The Mudcat Café TM
Thread #132848   Message #3008519
Posted By: JohnInKansas
16-Oct-10 - 01:25 PM
Thread Name: BS: Composting
Subject: RE: BS: Composting
After some years of elaborate composting - i.e. specific piles and places to put stuff - I figured out that prevailing soil moisture levels in our recent areas are too low for efficient decomposition, and maintenance such as watering and stirring were becoming onerous.

Converting both my lawnmowers, a 42" riding junker and a 19" electric for trimming, to mulching deck configurations and "composting in place" by just letting the (mulched) clippings lie where they fall now works well enough that I have virtually nothing that I can usefully add to the compost bin.

In our previous home, multiple oak trees would drop about three "full-size pickup truck loads" of leaves each year, but if I "mowed" them to mulch before they got more than about 2 - 3 inches deep they disappeared - in place - much more quickly than if I collected them, ran them multiple passes through the chipper (for a 6 to 1 or more reduction in volume), and piled them somewhere.

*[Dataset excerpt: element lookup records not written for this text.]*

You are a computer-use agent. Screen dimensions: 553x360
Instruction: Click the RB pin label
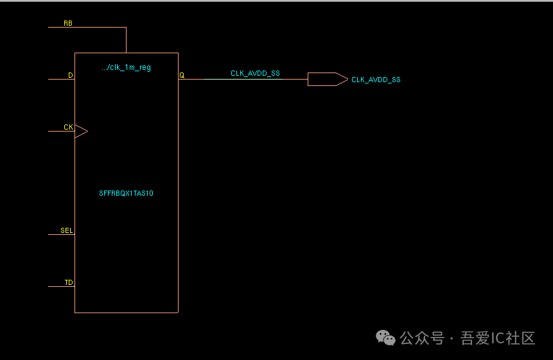[67, 23]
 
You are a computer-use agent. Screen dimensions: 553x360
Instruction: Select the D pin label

I still maintain a small compost bin in a corner of the back yard for the rare cases when I have to crop out occasional taller weeds, and it gives me a place to put stuff that would otherwise just be a load on the landfill (and that I'd have to chip or chop to get into the trash), but the minuscule amount of "compostables" that I find isn't particularly productive. Even if, rarely, we "weed" our few decorative plantings, just throwing the clippings out on the lawn and "mulching" them at the next mowing seems the most effective way of re-incorporating them into the lawn.

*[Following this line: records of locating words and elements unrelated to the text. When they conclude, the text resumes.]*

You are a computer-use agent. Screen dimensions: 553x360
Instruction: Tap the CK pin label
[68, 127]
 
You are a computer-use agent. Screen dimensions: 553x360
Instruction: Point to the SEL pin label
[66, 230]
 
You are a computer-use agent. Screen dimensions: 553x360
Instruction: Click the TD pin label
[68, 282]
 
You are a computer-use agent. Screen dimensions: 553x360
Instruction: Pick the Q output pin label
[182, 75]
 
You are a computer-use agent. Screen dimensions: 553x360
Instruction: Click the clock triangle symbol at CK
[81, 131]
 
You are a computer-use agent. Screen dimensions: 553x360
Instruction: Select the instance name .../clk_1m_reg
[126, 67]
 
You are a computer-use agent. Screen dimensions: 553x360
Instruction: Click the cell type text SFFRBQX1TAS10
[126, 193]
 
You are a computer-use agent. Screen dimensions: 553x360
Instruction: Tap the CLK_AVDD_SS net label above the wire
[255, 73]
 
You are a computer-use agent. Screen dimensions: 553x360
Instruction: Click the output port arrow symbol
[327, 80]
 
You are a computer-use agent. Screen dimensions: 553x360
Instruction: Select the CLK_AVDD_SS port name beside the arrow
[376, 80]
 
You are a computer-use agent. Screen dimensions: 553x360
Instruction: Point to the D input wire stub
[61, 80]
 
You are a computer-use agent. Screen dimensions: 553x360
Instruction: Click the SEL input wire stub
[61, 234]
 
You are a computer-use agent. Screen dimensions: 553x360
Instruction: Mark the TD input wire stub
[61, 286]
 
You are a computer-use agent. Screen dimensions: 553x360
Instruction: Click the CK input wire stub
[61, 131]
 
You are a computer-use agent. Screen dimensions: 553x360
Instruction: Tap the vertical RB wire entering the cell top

We have a rather small lawn now, around 3,000 square ft, and only a couple of fairly small trees; but this system worked about as well at our previous home with around 12,000 ft2 and lots of mature trees (5 oaks and three elms, all 50+ years old, with lots of leaves).

Everyone with "a yard" or garden should have at least a small bin or pile, and those who have food gardens can benefit a lot from composting; but in our case "in place composting" with a mulching mower is definitely the most effective method for handling most of the excess vegetation.